* [EXERCISE]
Omit every picture and write out the rest of the records exactly.

:: MATERIAL SUPPLIED

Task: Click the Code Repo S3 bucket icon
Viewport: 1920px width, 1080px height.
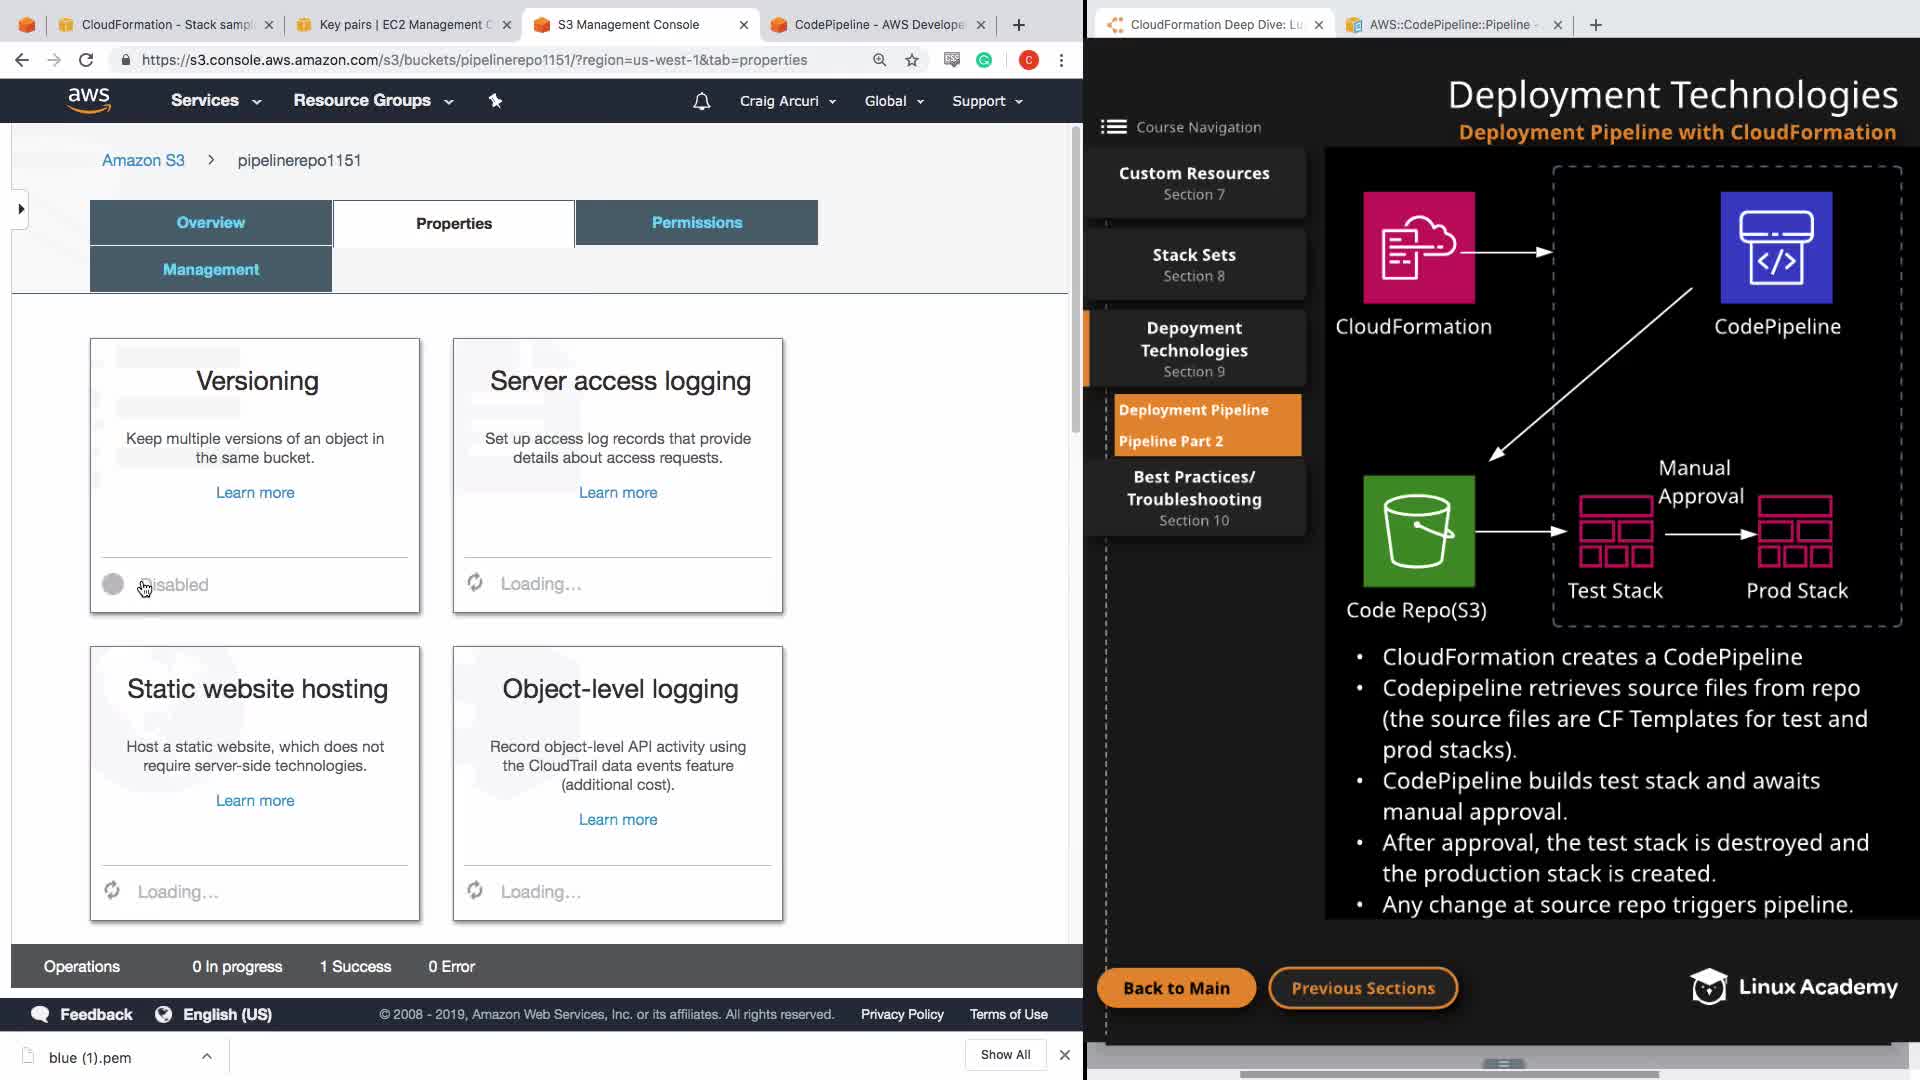Action: click(1418, 531)
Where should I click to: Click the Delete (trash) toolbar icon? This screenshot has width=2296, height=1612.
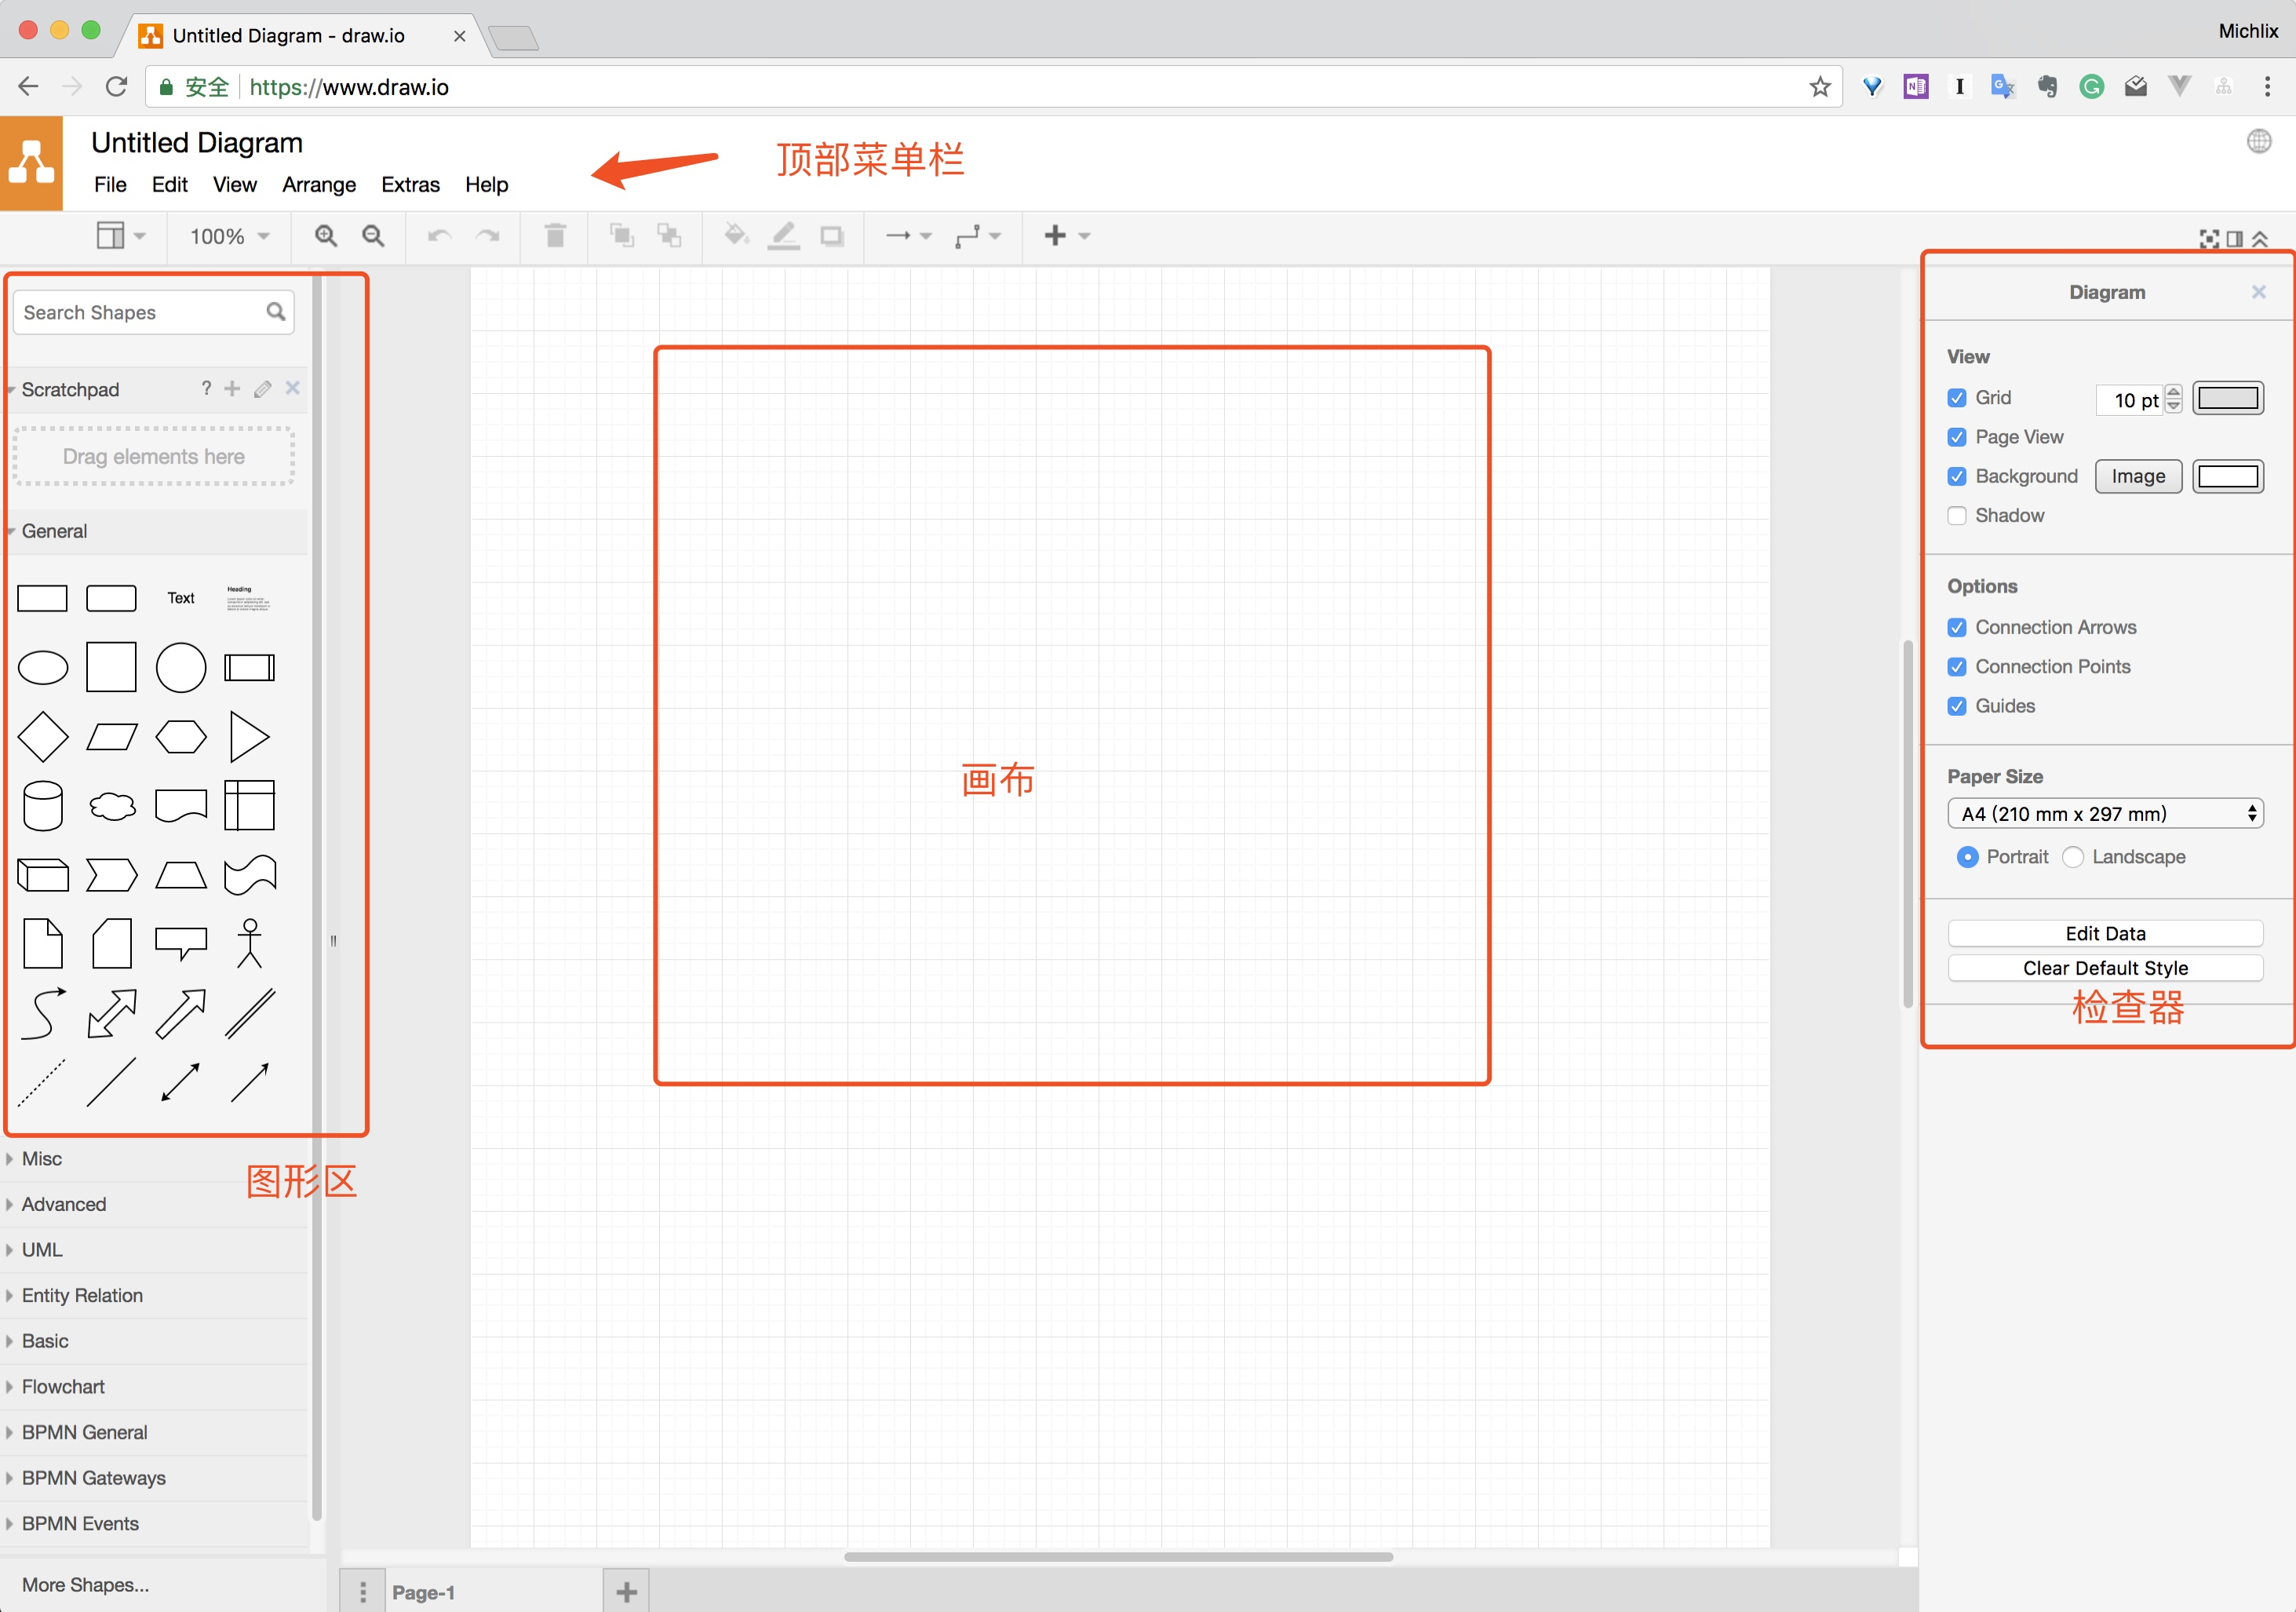tap(555, 236)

::::

* [RESPONSE TO THIS EXERCISE]
Task: Click the Code Repo S3 bucket icon
Viewport: 1920px width, 1080px height.
Action: click(1418, 531)
Where should I click to: Click the Delete (trash) toolbar icon? This screenshot has width=2296, height=1612.
tap(555, 236)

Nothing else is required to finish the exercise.